Si vous pensez Renault et turbo, une image vous vient à l’esprit. Pas celle d’une Renault 18, première Renault de série dotée d’un turbo, ni celle de René Arnoux contre Gilles Villeneuve sur le circuit de Dijon. Mais celle d’une Renault 5 bodybuildée, rouge grenade ou bleu Olympe, avec jantes larges et grosses prises d’air. Le fait d’y penser plus spontanément qu’à l’un des affrontements les plus mémorables de la F1 traduit le statut exceptionnel de la Renault 5 Turbo.
Elle transcende les générations et les enfants en rêvaient encore dans les années 90, bien après ses heures de gloire. Sa mère spirituelle est la Renault 5 Alpine atmosphérique (dénommée Gordini en Angleterre, car le nom Alpine appartenait à Chrysler). Lancée en 1976, quelques mois après la Golf GTI, elle est équipée d’une version 1,4 litre du moteur Sierra, dit « Cléon-fonte », qui développe 93 ch : belle progression par rapport aux 42 ch du moteur 1,2 litre de la version de base.
Même si elle n’égale pas la Golf en accélération, elle est à la hauteur des BMW 525, Rolls- Royce Silver Shadow ou Rover 2600, comme le soulignent certains articles d’époque. Et, rapidement, elle s’octroie quelques succès sportifs : en 1978, Jean Ragnotti signe une remarquable deuxième place au Rallye Monte- Carlo, devant son coéquipier Guy Fréquelin et devancé seulement par la Porsche 911 de Jean-Pierre Nicolas. Walter Röhrl n’arrive que quatrième. « La R5 Alpine était spectaculaire, rappelle Jean Ragnotti en souriant, mais elle avait un moteur ancien. Elle était vraiment agile, virant tout en glisse, surtout l’arrière, car les pneus étaient étroits. C’était une fabuleuse école de pilotage et elle m’a énormément appris. »

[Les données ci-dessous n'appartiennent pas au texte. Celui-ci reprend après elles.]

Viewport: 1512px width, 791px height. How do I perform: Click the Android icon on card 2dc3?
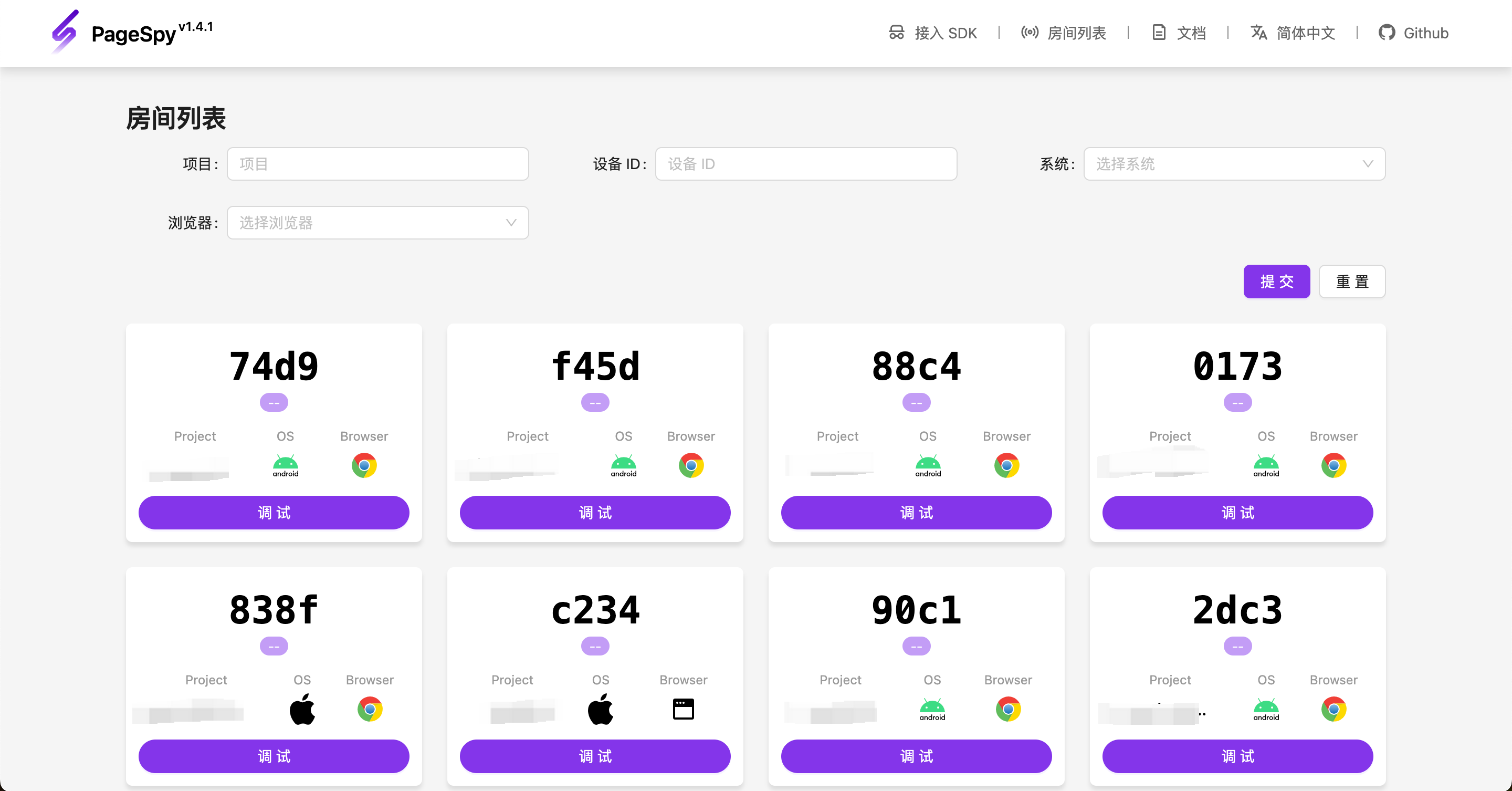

« Les Anglais ne croyaient pas au turbo »
Sur la route, elle est plus ferme que toutes les Renault 5 qui l’ont précédée, avec des barres antiroulis à l’avant et à l’arrière et des barres de torsion 5 % plus grosses. Extérieurement, elle est plus agressive que la version standard, qui accuse déjà presque 10 ans. Un spoiler avant lui donne une allure plus sportive, impression accentuée par les deux projecteurs Cibié. A 34 600 francs en 1977, elle n’est pas bon marché, mais ce n’est rien par rapport à ce qui se prépare. Car en 1979, Renault révolutionne la compétition. Son moteur V6 de 1,5 litre turbocompressé signe enfin en formule 1 sa première victoire contre le Cosworth traditionnel, après deux ans de cauchemars dus à une fiabilité difficile à maîtriser.
Avec 13 abandons en 16 courses au cours des saisons 1977 et 1978, une quatrième place à Watkins Glen est l’un des rares résultats encourageants de ce projet risqué. Mais les choses progressent en endurance, comme en témoigne Le Mans. A cause du moteur fragile, Porsche remporte l’édition 1977, mais Jean-Pierre Jaussaud et Didier Pironi prennent leur revanche l’année suivante avec le V6 turbo 2 litres.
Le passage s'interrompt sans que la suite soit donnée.